Leichte Beute für Stimmungspiraten

Populisten haben schon lange ein leichtes Spiel mit den ratlosen Roten. Die stolze Arbeiterbewegung SPÖ war gestern. Heute werden die Arbeiter von anderen bewegt. Die FPÖ ist hier am Weg zur Zweidrittelmehrheit.

Rote Wähler von gestern sind zur leichten Beute für Vereinfacher und Haudraufs geworden. Statt auf (Arbeiter)-Bildung setzt die Partei auf die Kumpanei mit dem Boulevard. Dort wird die Parteiführung zwar regelmäßig hofiert. Tagtäglich dominiert aber ein schriller Dauerton.
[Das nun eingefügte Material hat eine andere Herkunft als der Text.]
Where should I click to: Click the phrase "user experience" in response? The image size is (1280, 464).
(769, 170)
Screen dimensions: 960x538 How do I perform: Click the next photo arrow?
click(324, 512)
Dieser erzeugt Angst vor allem und jedem. Der Boulevard legt den roten Teppich für die Massenflucht ins Blaue.

Wer selbstständiges Denken mit Sanktionen bestraft und Intellektuelle für einen lästigen Aufputz hält, verliert auch den Anschluss an die gesellschaftliche Avantgarde. Die SPÖ droht bald zwischen allen Stühlen zu sitzen: Hie die einstigen Stammwähler, die von den blauen "Stimmungspiraten" (Süddeutsche Zeitung) gekapert werden. Dort die, die einst "ein Stück Weges" mit der SPÖ gingen, heute aber anderswo ihr politisches Glück suchen.

Die finale Debatte im roten Richtungsstreit zwischen "Noch mehr Blau ins Rot" und "Mehr Rot ohne Blaustich" ist ab sofort eröffnet. Just vorm höchsten roten Feiertag macht mit dem ÖGB-Chef nun der stärkste Arm der SPÖ für Rot-Blau mobil und eröffnet damit "eine Zerreißprobe für die SPÖ" (Erich Foglar). Ex-Innenminister Karl Schlögl hat am Samstag im KURIER offen gesagt, was am Ende dieser Zerreißprobe stehen könnte: Eine klarere Position in der Asylpolitik – auch um den Preis einer Parteispaltung.